Banned Fireworks[edit | edit source]
- Firecrackers - This firework is actually not known for their spectacle's rather a fun an affective way to wake up your neighbors.
- M-80 - Firecracker's big brother. Ultimate noisemaker.
- Snap Pops - Fireworks that you can throw at people like stone but makes a more intimidating cracking sound.
- Cherry Bomb - Often mistaken as edibles. These are fireworks in the shape of a cherry.

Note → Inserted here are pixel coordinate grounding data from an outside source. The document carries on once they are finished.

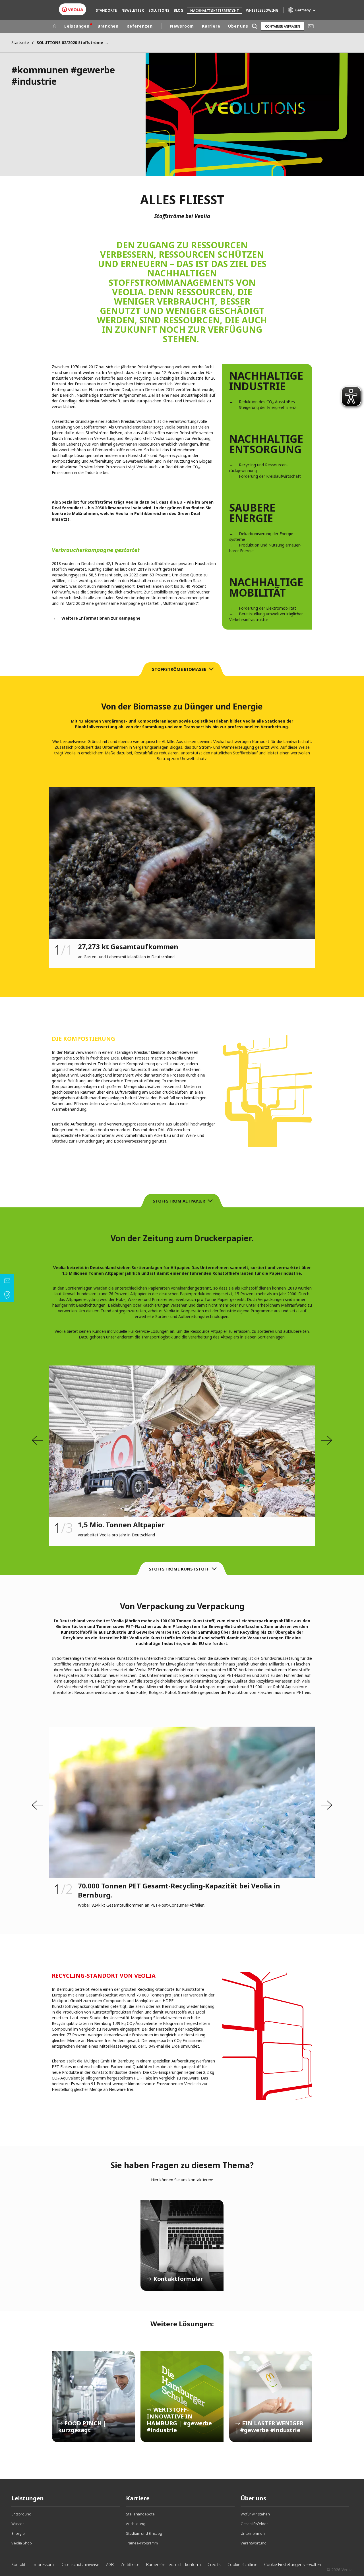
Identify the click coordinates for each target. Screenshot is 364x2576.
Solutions (158, 10)
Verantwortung (253, 2543)
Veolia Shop (21, 2543)
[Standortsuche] (7, 1295)
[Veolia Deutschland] (72, 9)
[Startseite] (54, 26)
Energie (18, 2533)
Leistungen (77, 26)
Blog (178, 10)
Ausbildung (135, 2523)
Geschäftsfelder (254, 2523)
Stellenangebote (140, 2514)
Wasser (17, 2523)
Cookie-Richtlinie (242, 2564)
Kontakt (18, 2564)
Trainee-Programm (142, 2543)
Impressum (43, 2564)
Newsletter (132, 10)
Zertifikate (130, 2564)
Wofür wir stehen (255, 2514)
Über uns (238, 26)
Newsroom (182, 26)
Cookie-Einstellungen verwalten (292, 2564)
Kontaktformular (182, 2245)
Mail (310, 26)
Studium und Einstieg (144, 2533)
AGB (110, 2564)
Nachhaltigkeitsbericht (214, 10)
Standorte (106, 10)
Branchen (108, 26)
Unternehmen (253, 2533)
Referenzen (140, 26)
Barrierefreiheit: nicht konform (173, 2564)
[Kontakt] (7, 1281)
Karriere (211, 26)
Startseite (20, 42)
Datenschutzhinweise (80, 2564)
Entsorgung (21, 2514)
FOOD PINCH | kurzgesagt (93, 2396)
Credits (214, 2564)
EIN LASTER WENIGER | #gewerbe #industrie (270, 2396)
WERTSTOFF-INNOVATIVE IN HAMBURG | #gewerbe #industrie (182, 2396)
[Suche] (254, 26)
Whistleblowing (262, 10)
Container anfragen (282, 26)
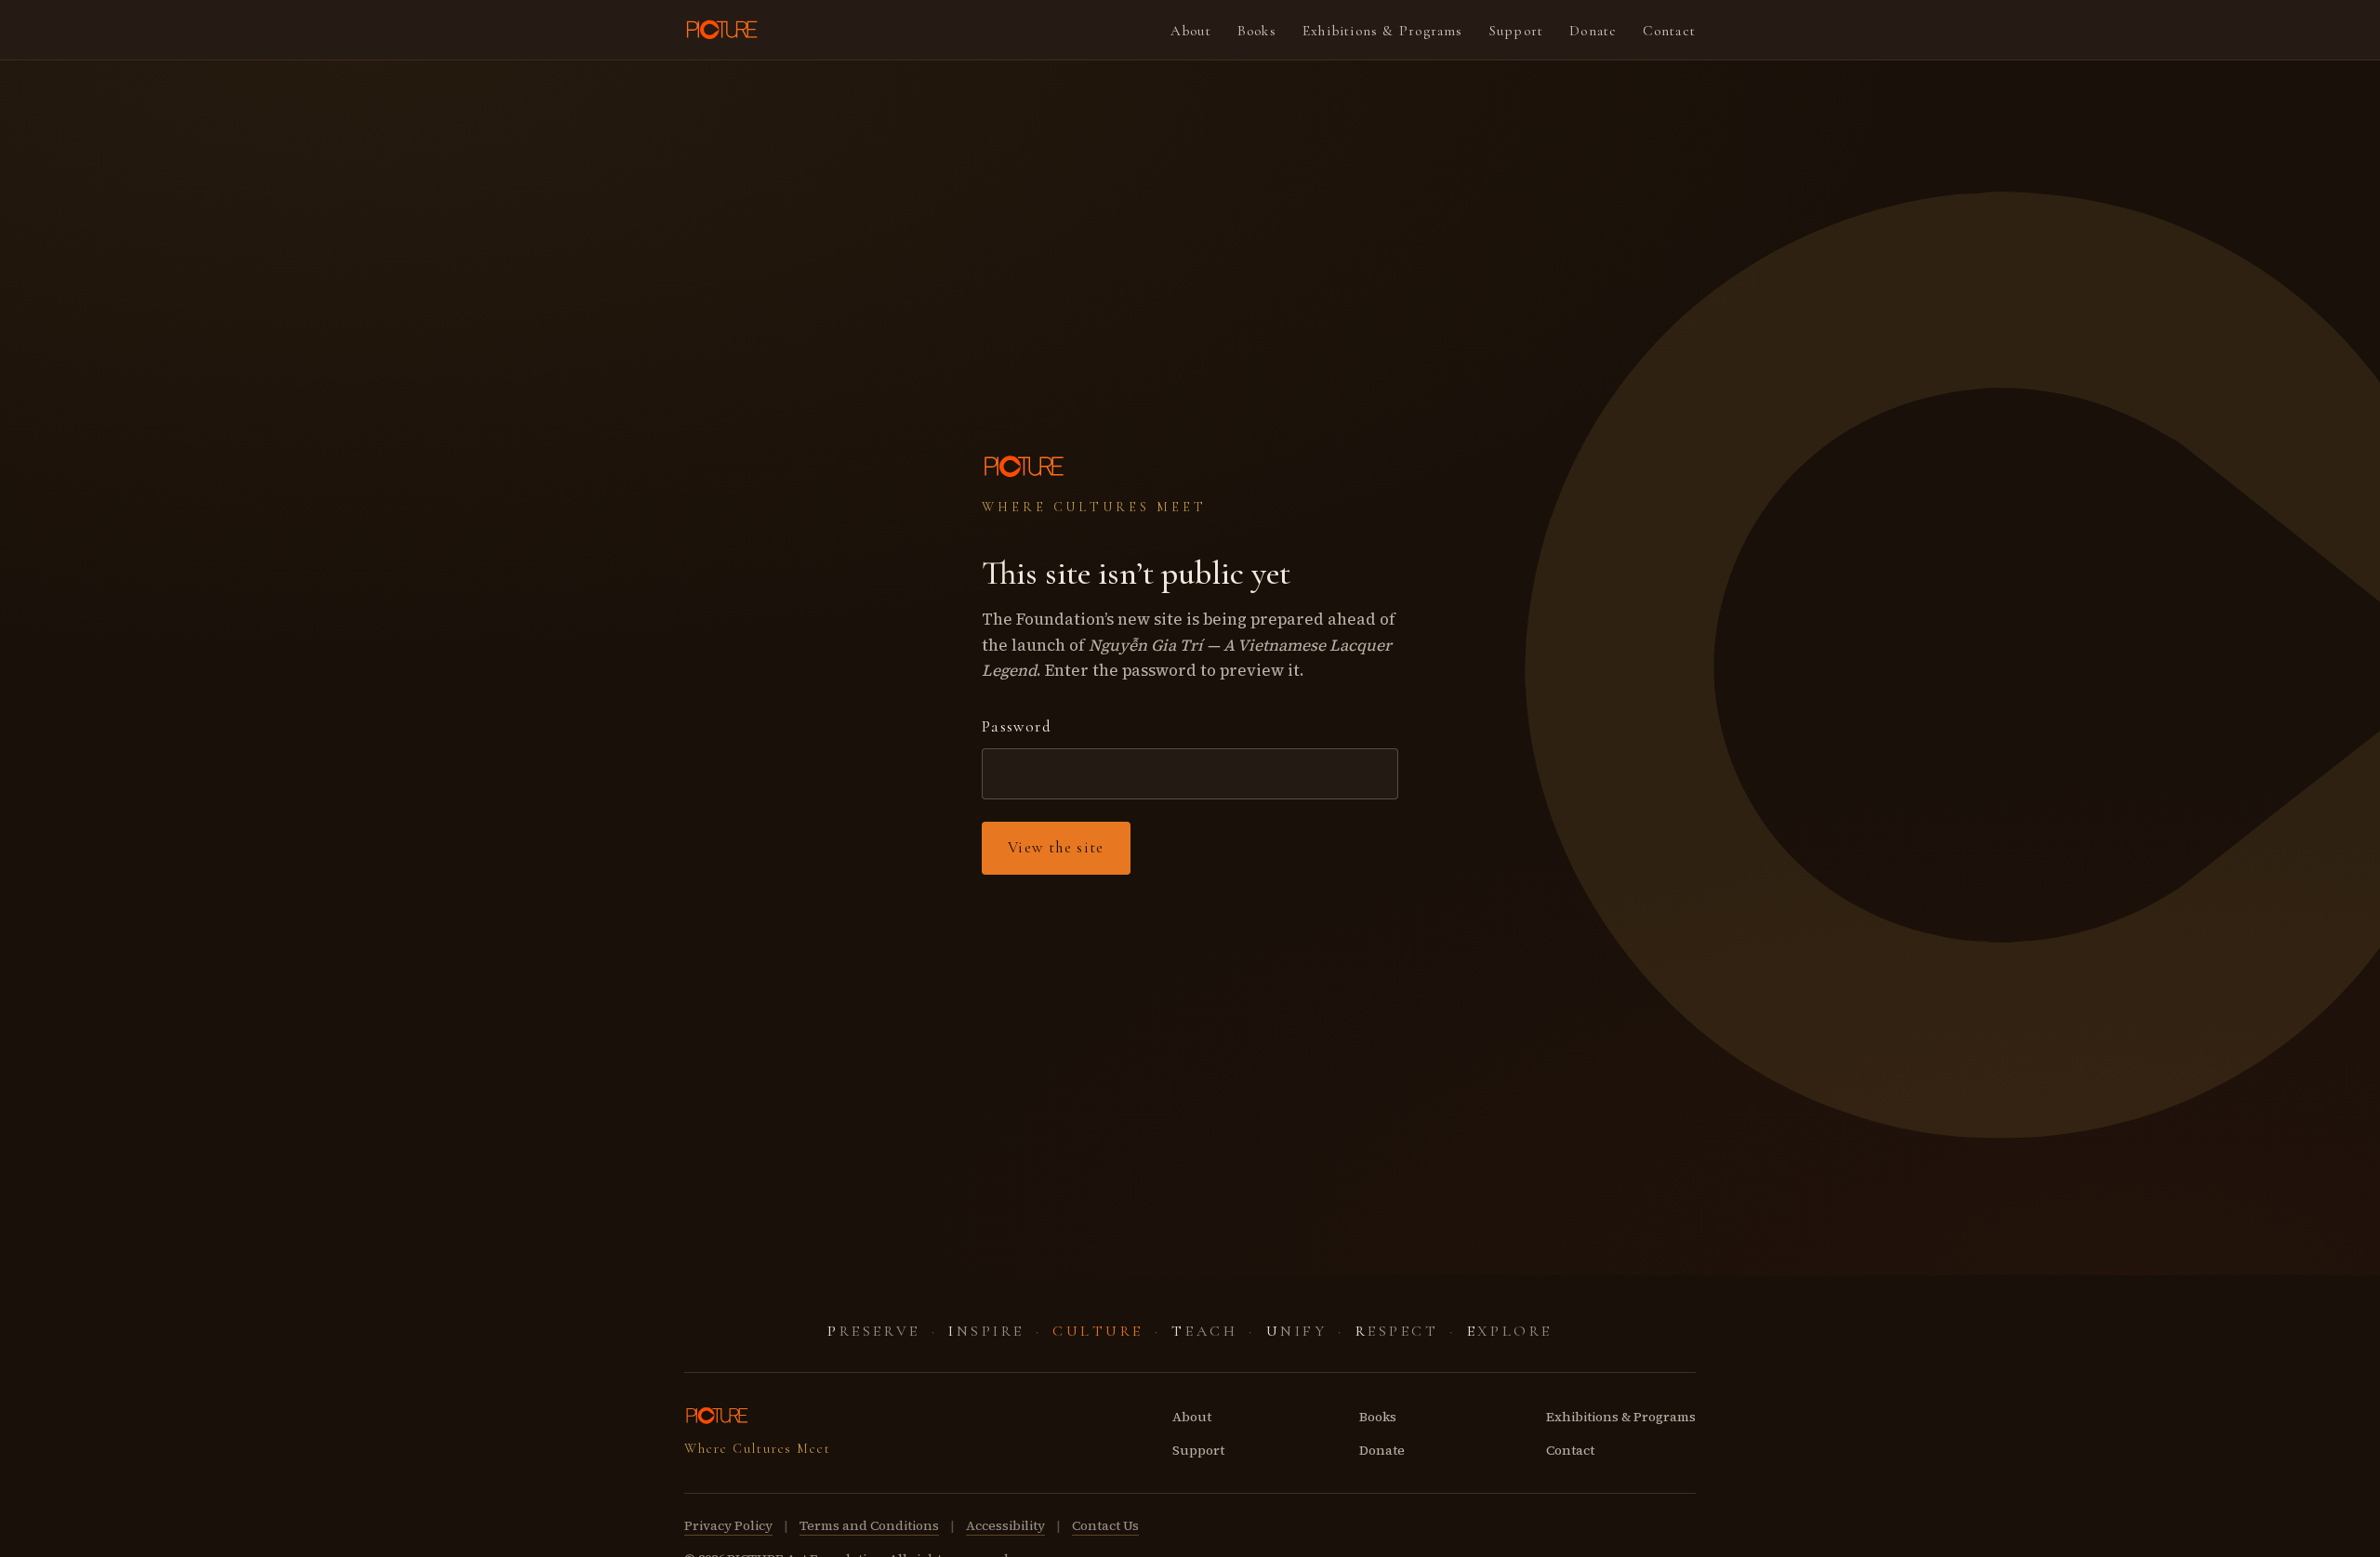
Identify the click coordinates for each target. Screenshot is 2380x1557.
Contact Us (1105, 1525)
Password (1016, 726)
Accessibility (1005, 1525)
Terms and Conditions (869, 1525)
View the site (1056, 847)
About (1190, 30)
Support (1516, 30)
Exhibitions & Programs (1382, 30)
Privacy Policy (728, 1525)
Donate (1593, 30)
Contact (1669, 30)
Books (1256, 30)
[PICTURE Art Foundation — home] (723, 30)
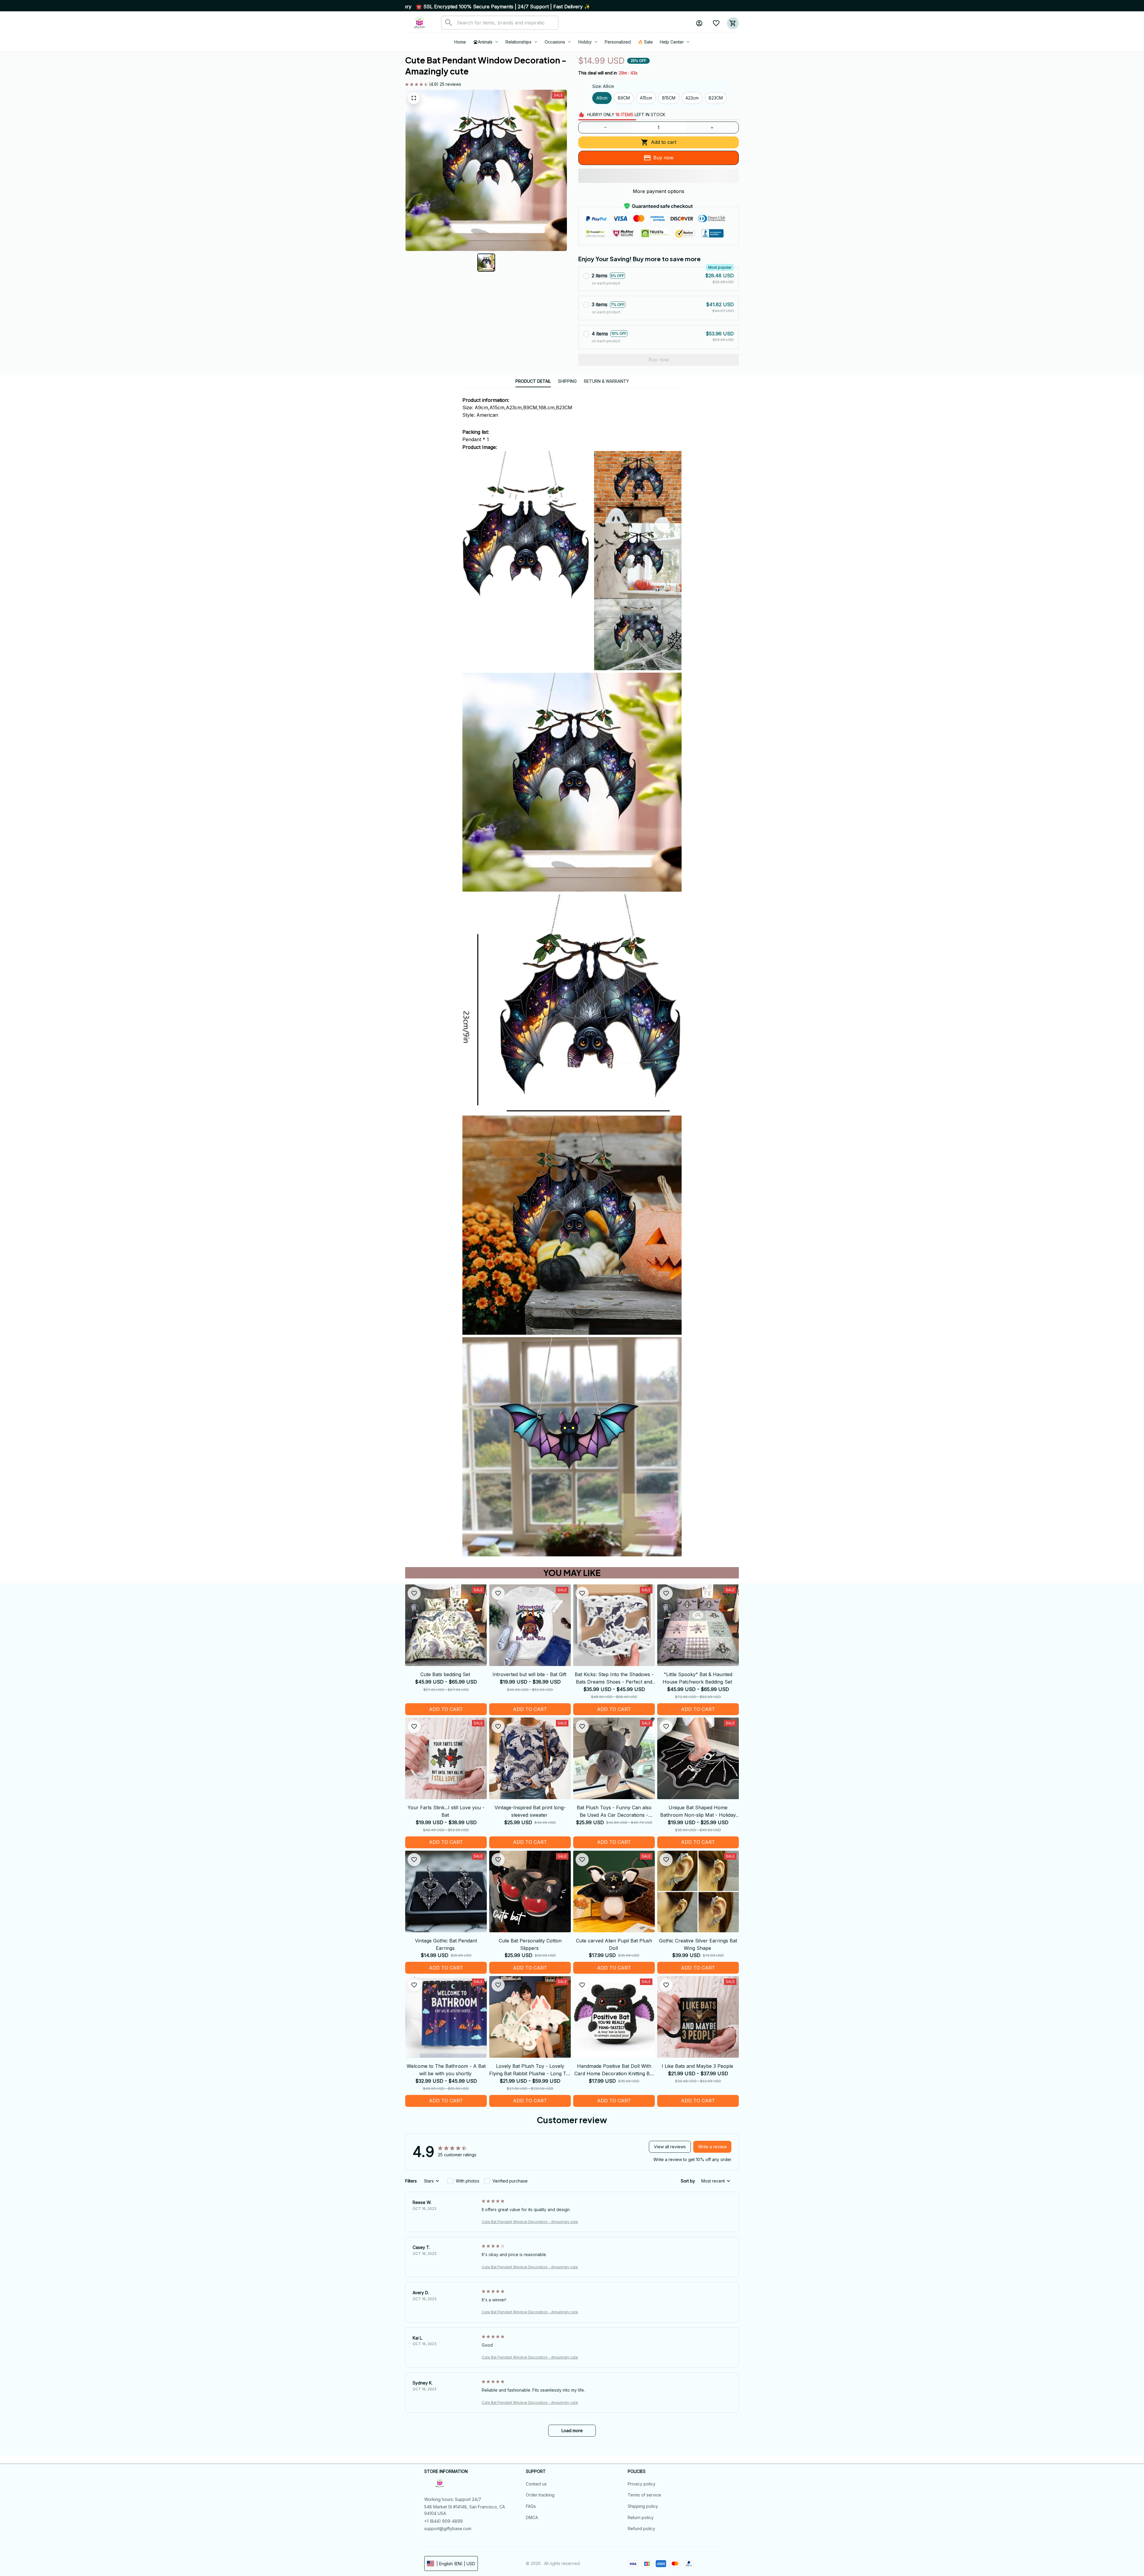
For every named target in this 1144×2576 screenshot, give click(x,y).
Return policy (641, 2517)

- Nuke - The Ultimate Firework gives off an a blinding light show with destructive force to destroy buildings that are near it. They're so big, they have to be dropped from a plane. Make sure the audience is a reasonable 500 miles away. Only the government are allowed to operate these bad boys. Making this is also a tedious process requiring a demon core and very little room to fuck around, if done improperly, it can result in radiation poisoning that you can never recover from.
Modern uses of fireworks[edit | edit source]
- Waking up someone who sleeps (too) soundly with pain and sound maximised.
- Threatening helpless kids to give you their money.
- Unfashionable scars.
- Blasting a side off someone's face so they look...um...prettier?
Safety[edit | edit source]
Many children are ignorant in the way of explosives. It is best to teach them what and what not to burn early on, so that it becomes engraved into their fragile little minds early on. Public Schools have attempted to educmacate children in this subject by making a series of public service announcements in which a usually colorful character dances and sings about how fireworks are bad, and how they can be dangerous. This is entirely beside the point, fireworks were meant to be dangerous in the first place. When you see the flash, don't bother ducking, no matter what that little turtle said to you, you're pretty much screwed.
Tips on fireworks[edit | edit source]
- To make it more fun, soak your victim in petrol!
- Flammable things will burn when they come in contact with fire (duh), it is best to dampen everything within a quarter mile with lighter fluid in order to aid in the process.
- Modern fireworks, like their ancient ancestors, emit harmful radiation, it is a good idea to force children under the age of 35 to wear a hazmat suit when in the proximity, and when possible, seal your family and valuables in a lead box, however, there is a 100% chance that the lead will chafe and the lead fumes will kill any living thing inside.
- Remember, A-bombs are just big fireworks, when you see one coming, it's just the Communist's way of telling you they love you.